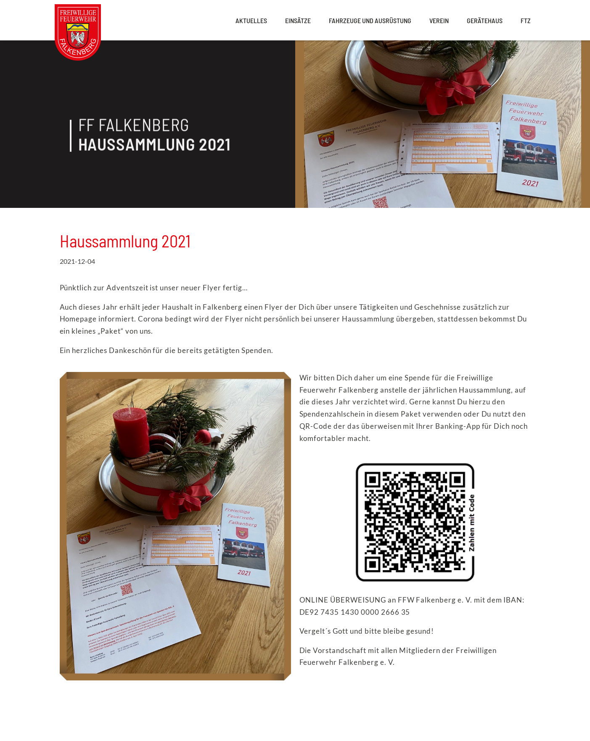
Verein (439, 20)
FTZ (526, 20)
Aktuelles (251, 20)
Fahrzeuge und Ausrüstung (370, 20)
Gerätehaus (485, 20)
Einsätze (298, 20)
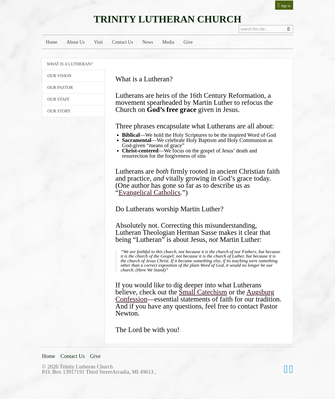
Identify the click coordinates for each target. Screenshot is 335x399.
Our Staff (58, 99)
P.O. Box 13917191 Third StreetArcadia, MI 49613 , (99, 372)
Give (188, 42)
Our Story (59, 111)
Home (51, 42)
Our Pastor (60, 87)
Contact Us (122, 42)
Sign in (286, 6)
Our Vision (59, 75)
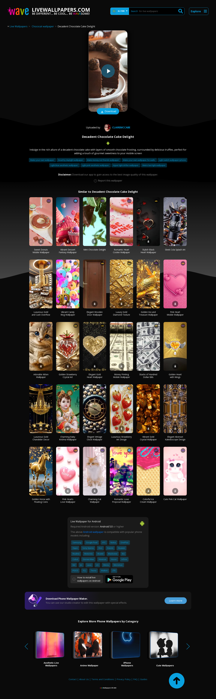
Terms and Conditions (102, 679)
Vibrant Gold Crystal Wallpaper (148, 438)
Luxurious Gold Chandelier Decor (41, 438)
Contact (73, 679)
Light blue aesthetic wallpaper (64, 165)
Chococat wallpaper (43, 26)
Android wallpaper (93, 532)
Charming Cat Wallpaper (94, 500)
* * *
TASK OBJECTIVE:
Reproduce all of the records above with every occurrence of "Gold" replaced by "Silver", changing nothing else and omitting the pictures.

CORRECT RESPONSE:
Verein (439, 20)
FTZ (526, 20)
Aktuelles (251, 20)
Fahrzeuge und Ausrüstung (370, 20)
Gerätehaus (485, 20)
Einsätze (298, 20)
Identify the click coordinates for each target. Screenshot is 335x399.
Our Staff (58, 99)
P.O. Box 13917191 Third StreetArcadia, MI 49613 , (99, 372)
Give (188, 42)
Our Story (59, 111)
Home (51, 42)
Our Pastor (60, 87)
Contact Us (122, 42)
Sign in (286, 6)
Our Vision (59, 75)
Terms and Conditions (102, 679)
Vibrant Silver Crystal Wallpaper (148, 438)
Luxurious Silver Chandelier Decor (41, 438)
Contact (73, 679)
Light blue aesthetic wallpaper (64, 165)
Chococat wallpaper (43, 26)
Android wallpaper (93, 532)
Charming Cat Wallpaper (94, 500)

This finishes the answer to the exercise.